Despite my having had prior discharge paperwork from only three weeks earlier to attest to their knowledge of my medication list and dosages to manage chronic parathyroid and stomach conditions, they neglected to provide me with my normal medication regimen, even with the increasingly severe electrolyte abnormalities with which I had presented in their emergency department. Multiple conversations with multiple nurses and the attending physician failed to result in their correcting the numerous deficiencies in this regard: one medication would be approved but another not, another medication prescribed for four times daily (calcium carbonate, hardly carrying any addictive properties) authorized for only once daily. What’s more, the attending psychiatrist ordered the discontinuation of all psychotropic medication without ever once informing me of the decision, let alone explaining the rationale. (It is worth nothing that cold turkey discontinuation of one of these medications, Klonopin, is considered to be medically dangerous).

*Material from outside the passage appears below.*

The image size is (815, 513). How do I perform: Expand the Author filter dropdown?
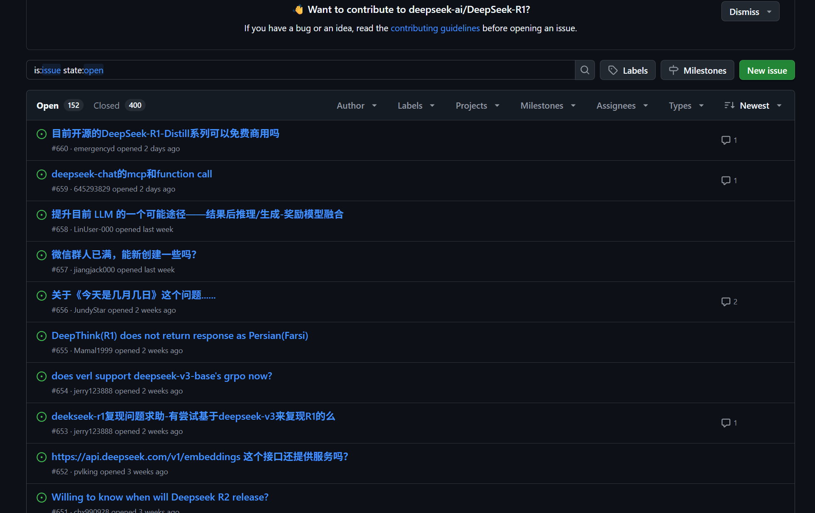click(x=357, y=106)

To fail to so much as inform a patient as to the medications that they are being prescribed, or from which they are now barred, is an act of unprofessionalism. To justify it on the grounds that the patient has a history of severe depression adds a further dimension to this maltreatment, which is discrimination on the grounds of mental illness (covered by the Americans with Disabilities Act of 1990) not only from primary care medicine but also from psychiatry, the very subspecialty of medicine designed to treat these illnesses. It should thus come as little surprise that I left the hospital with declining electrolytes and more noticeable symptoms given their lackadaisical mode of treatment and diagnostic overshadowing that, if in a patient more critical than I, could have resulted in much more significant complications.
While it is perhaps understandable to take with a grain of salt a medical report from a psychiatric patient, particularly one whose condition contains psychotic features or delusional thinking (neither of which typically applies to unipolar depression), prior medical records and prescription records from pharmacies, and the ability to consult with one’s primary care physician should assuage concerns in this regard and should not result in the failure to adequately treat the medical needs of those who have co-occurring medical and psychiatric disorders and move beyond these discriminatory treatment practices.
In a perfect world, such a change would be in the interest of all parties – certainly patients, but also for physicians seeking to do their best jobs in treating their patients, depressed or not (though such an approach may admittedly result in more insurance claims). More realistically, practices will be adjusted strategically on the basis of risk aversion with respect to medical malpractice litigation. With any luck, with more primary care physicians involving themselves to some degree in the mental health care of their patients through routine screenings and such, so too will there be increased understanding of mental health among PCPs whose work had not previously focused on such conditions, and with that greater knowledge in treatment, also greater compassion and thoroughness in treating other conditions in those same patients.